MPC has some shortcomings, not the least of which is the fact that most PCs and PC clones now in the field are too wimpy to be upgraded to meet the minimum MPC hardware requirements. That means a new computer for users of older PCs, which in turn means lots of cash outlay. While that may not deter big business from investing in the MPC standard, it will slow down a lot of other end users who'll find they can spend $2,000 on either a slow 386SX-based MPC unit or on a blazingly fast, CD-less 486/33 PC.

So CD-ROM multimedia standards are still in a race, and it's too close to call. With its expandability, its software base, and its excellent price/performance ratio, CDTV has at least a good chance of competing hard. Now let's see who takes the gold.

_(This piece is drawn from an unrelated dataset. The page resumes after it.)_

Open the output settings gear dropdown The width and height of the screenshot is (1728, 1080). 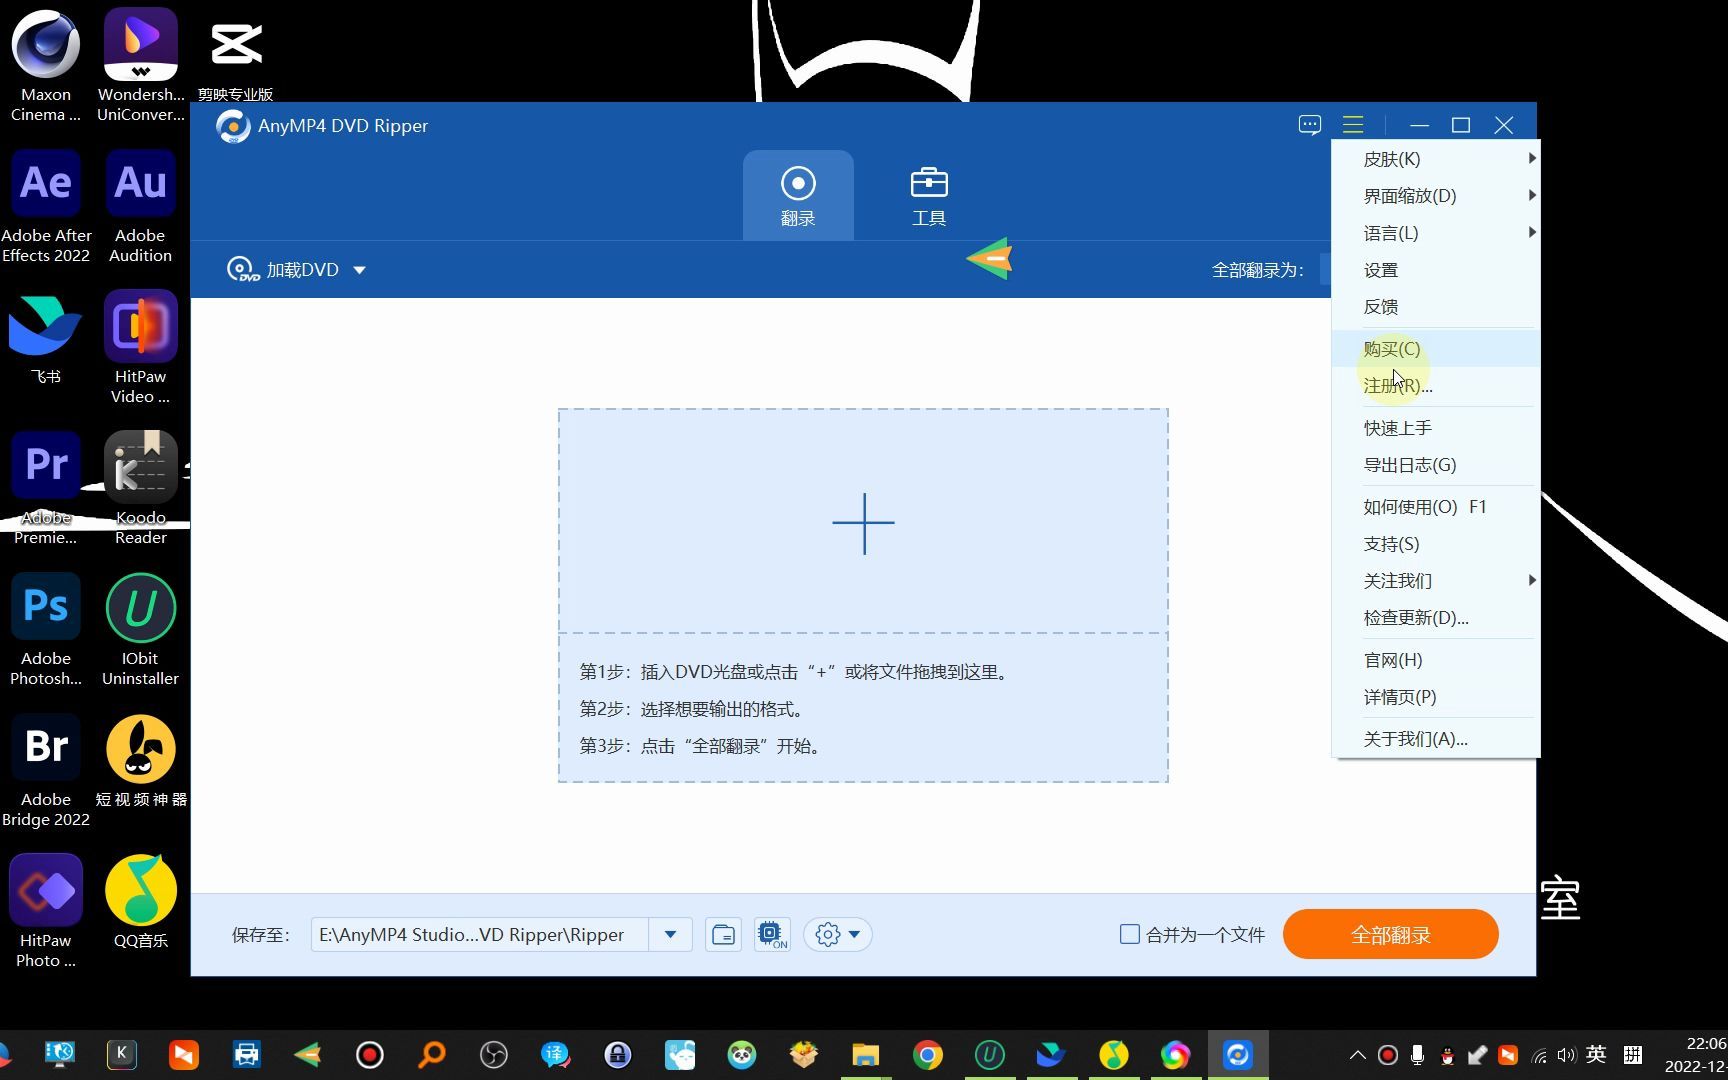[837, 934]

Editor's note: At press time, it seemed as if Commodore was ready to launch a powerful salvo in the CD-ROM war The company was almost ready to ship the new A570 CD-ROM drive for the Amiga 500, which essentially turns an Amiga 500 into a CDTV work-alike. (For more details, see last month's feature.) If a quarter of all Amiga 500 owners purchase the A570 (and surveys in the U.K. show that interest is quite high), then there will be almost a million new consumers of CDTV discs. This potentially huge market could initially cause the CDTV software market to leap that for the MPC units, which might interest big-name developers in CDTV. The timely release of the A570 drive for the 500 in the U.S. and Europe, as well as CD-ROM drives for other Amiga models, and their acceptance by the Amiga community, could make or break the Amiga/ CDTV CD-ROM software market.

Commodore said that the specifications of the A570 hadn't been finalized as we went to press. However, preliminary units included a CDTV-compatible CD-ROM drive, 256K of ROM, and room for 2MB of expansion memory. Also, there are provisions for adding a SCSI hard drive. However, there's internal room for only a tiny laptop-sized hard drive, and most of those use IDE interfaces. This expansion potential is especially important, since the A570 doesn't have provisions for passing through the expansion bus. To be fully CDTV compatible, you'll need 1MB of Chip RAM. Commodore previously disallowed the 500 Chip RAM modification; the A570 may force the company to change that policy.